Extracted text:
The "unusual but valuable at scale" toolbox — sketches that trade tiny accuracy loss for orders-of-magnitude memory wins, streaming primitives for inputs that don't fit in RAM, and distributed structures that survive sharding changes.

- [`scale-bloom-filter-for-probabilistic-membership`](references/scale-bloom-filter-for-probabilistic-membership.md) — 1 bit/element vs 8 bytes, 1% false-positive rate
- [`scale-hyperloglog-for-cardinality-estimation`](references/scale-hyperloglog-for-cardinality-estimation.md) — Count distinct over billions in ~12 KB
- [`scale-count-min-sketch-for-frequency-estimation`](references/scale-count-min-sketch-for-frequency-estimation.md) — Heavy hitters and frequency queries in fixed memory
- [`scale-reservoir-sampling-for-streams`](references/scale-reservoir-sampling-for-streams.md) — Uniform k-sample from a stream of unknown length
- [`scale-consistent-hashing-for-distributed-sharding`](references/scale-consistent-hashing-for-distributed-sharding.md) — Remap k/n keys (not all keys) on node changes
- [`scale-external-merge-sort-for-out-of-memory-data`](references/scale-external-merge-sort-for-out-of-memory-data.md) — Sort 1 TB on 8 GB of RAM
- [`scale-aho-corasick-for-multi-pattern-search`](references/scale-aho-corasick-for-multi-pattern-search.md) — Find all of m patterns in one pass over text
- [`scale-minhash-lsh-for-near-duplicate-detection`](references/scale-minhash-lsh-for-near-duplicate-detection.md) — Near-duplicate pairs in O(n), not O(n²)

Information supplied:
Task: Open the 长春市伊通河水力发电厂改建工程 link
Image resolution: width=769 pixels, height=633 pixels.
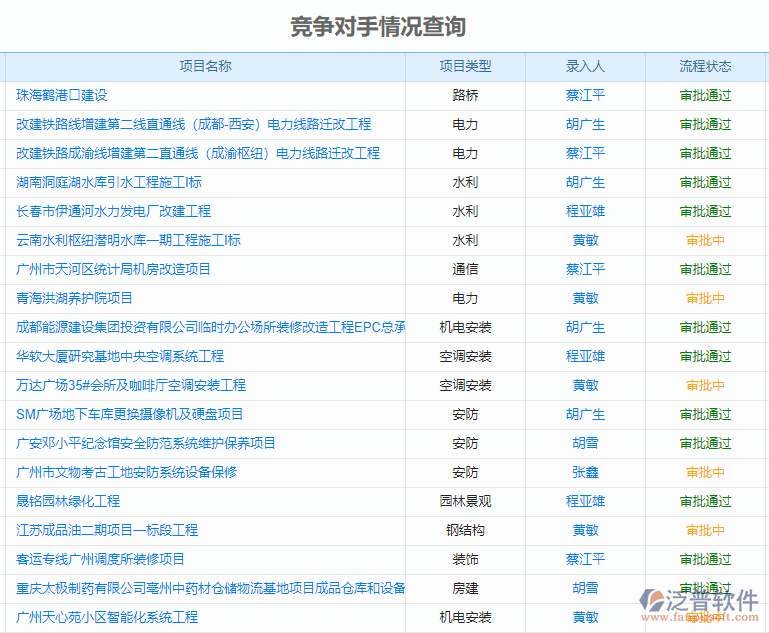Action: pyautogui.click(x=114, y=212)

Problem to work on: In the scale toolbox overview, roughly how much memory does HyperLogLog need to count distinct items over billions?

Solution for this task: About 12 KB.